July 8, 2014 by White House Chronicle 1 Comment

The “new class” was a concept in the 1970s that various writers and commentators, led by Irving Kristol, used to describe an important social and political phenomenon of the time. It represented a kind of Fifth Estate, or extra curricular branch of government.

The new class in the context of the time had nothing to do with the use of the same term (sometimes employed to describe manifestations of communist society), but had everything to do with what had happened in the turbulent 1960s. Most especially, it was a manifestation of the opposition to the Vietnam War by young professionals in the United States.

By the time Kristol used the phrase, he had already taken his epic journey from the left to the right of the political spectrum and was already ensconced as the godfather of neo-conservatism.

As I remember, he used his column in The Wall Street Journal to identify the new class and to attack it. I, too, was writing about it and was leery of its effect on energy supply, but intrigued as to whether a whole new social strata was going to change things; whether we were going to see policy by the young, for the young.

The new class was a rump of disassociated and unaffiliated professionals that had been impacted by the draft and were sensitized to the other social issues of the 1960s – the civil rights, the environmental and the women’s liberation movements.

The new class was important because it was smart and it knew how to use power effectively.

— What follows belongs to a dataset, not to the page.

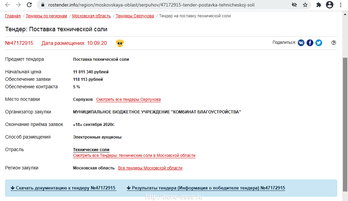
Task: Click the 44 law emblem badge
Action: (x=120, y=43)
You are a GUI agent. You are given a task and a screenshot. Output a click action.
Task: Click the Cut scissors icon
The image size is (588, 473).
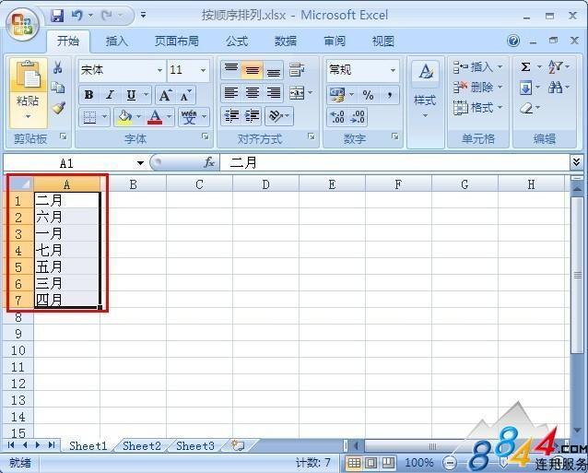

It did this by co-opting journalism and using – and perhaps abusing — the court system. They were people who had either served in Vietnam or had avoided doing so by fleeing the country, seeking deferments, or, actually rejecting the draft and going to prison.

The latter, predictably, produced a surge of interest in prison reform. The draft-avoiders were drawn into the other social issues of the time. Their most profound impact was probably on the environmental movement. To this day, the environmental organizations influence public policy by the use of media and selective litigation — tactics perfected by the new class.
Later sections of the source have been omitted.